● **SOURCE PASSAGE**
-----
Founder Of African American History Museum Discovered Dead In Car Trunk

Founder Of African American History Museum Discovered Dead In Car Trunk

Sadie Roberts-Joseph, a prominent community activist in Baton Rouge, LA and the founder of the city’s African-American history museum, was found dead in the trunk of a car. Police say

  • PublishedJuly 15, 2019

Sadie Roberts-Joseph, a prominent community activist in Baton Rouge, LA and the founder of the city’s African-American history museum, was found dead in the trunk of a car. Police say they are now searching for the “person or persons” responsible for her death.

Roberts-Joseph was only 75 years old. She was discovered Friday afternoon in the truck of a car approximately three miles from her home. Police did not explain what exactly led them to the car where her body was found. Baton Rouge Police Sgt. L’Jean McKneely stated that investigators are still determining her cause of death.
-----
● **ENTRIES SUPPLIED**

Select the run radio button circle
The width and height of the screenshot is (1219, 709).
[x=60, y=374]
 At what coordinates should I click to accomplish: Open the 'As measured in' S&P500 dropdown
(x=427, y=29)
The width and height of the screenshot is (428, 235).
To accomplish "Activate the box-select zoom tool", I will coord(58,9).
-----
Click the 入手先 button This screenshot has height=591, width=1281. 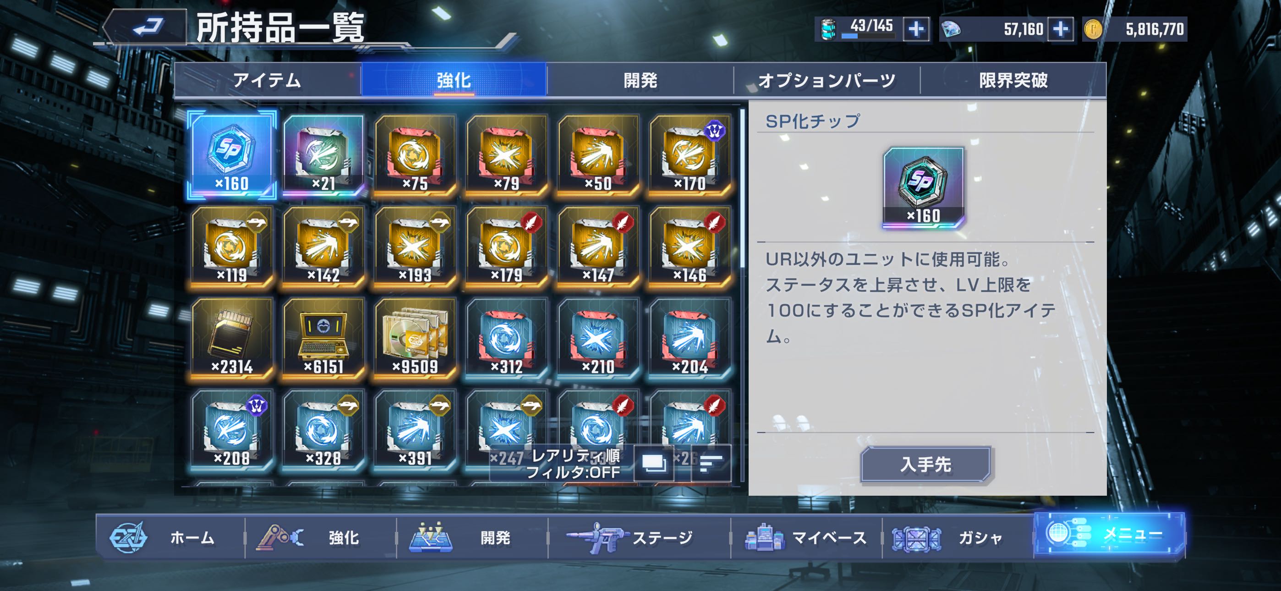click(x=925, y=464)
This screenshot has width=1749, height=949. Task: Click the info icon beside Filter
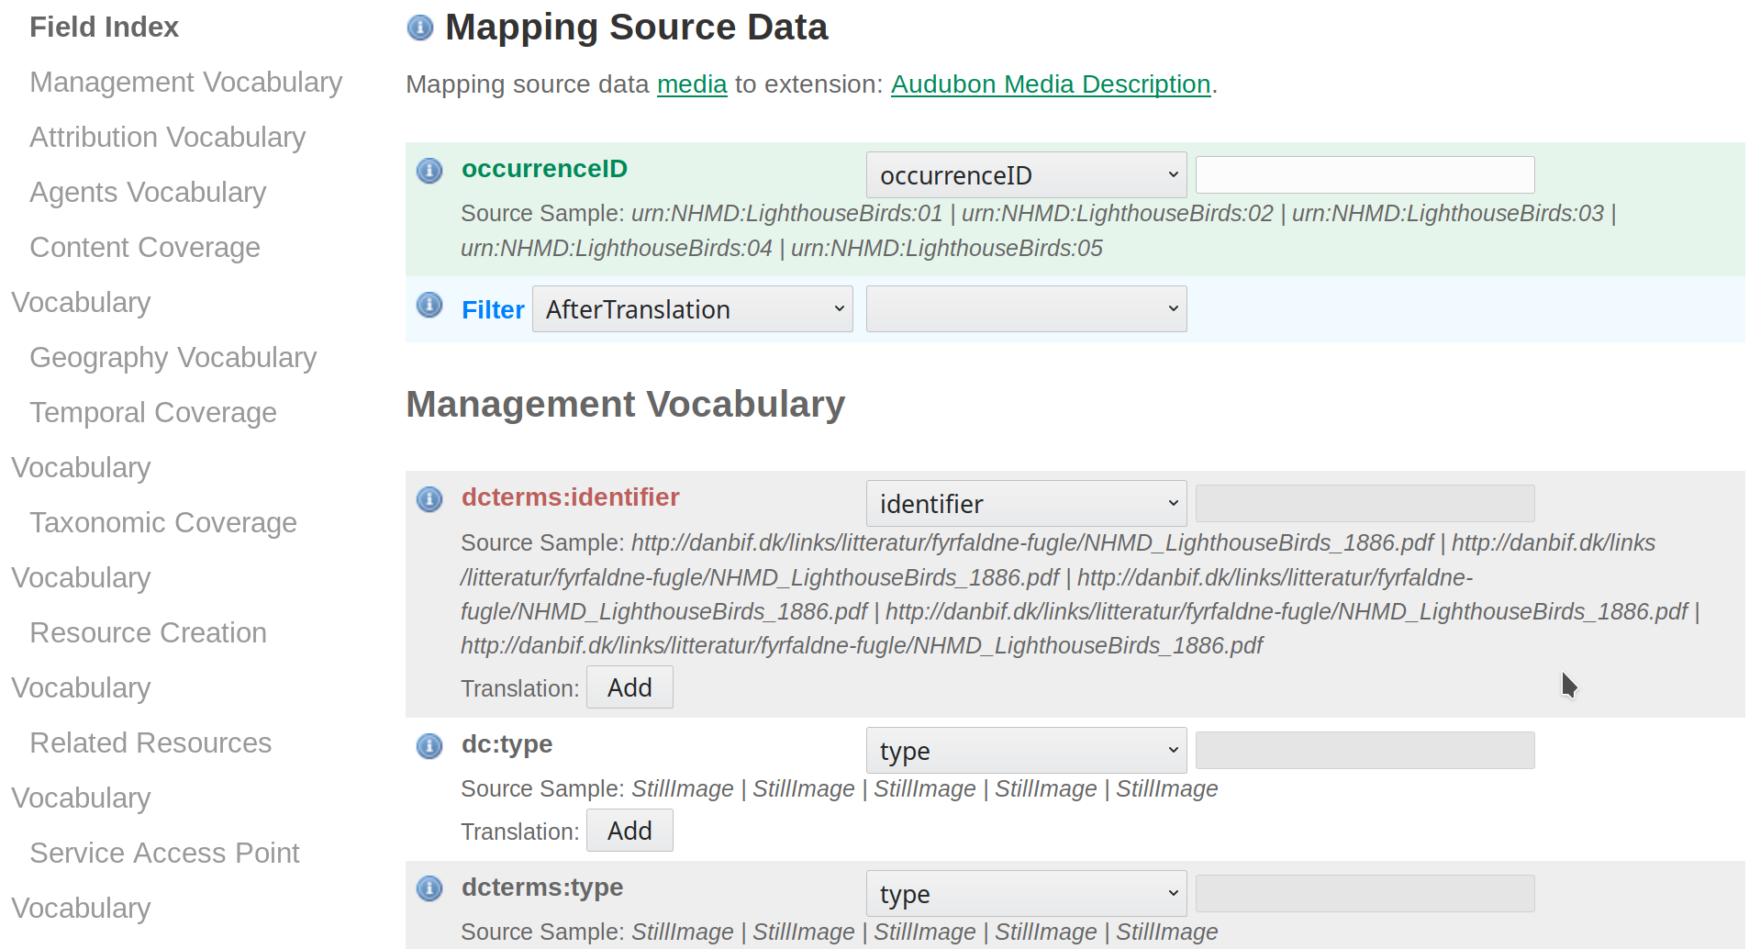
-----
Update the news report about the museum founder: rewrite everything from "Roberts-Joseph was only" down to "cause of death.", with "Friday afternoon" replaced by "Saturday morning".

Roberts-Joseph was only 75 years old. She was discovered Saturday morning in the truck of a car approximately three miles from her home. Police did not explain what exactly led them to the car where her body was found. Baton Rouge Police Sgt. L’Jean McKneely stated that investigators are still determining her cause of death.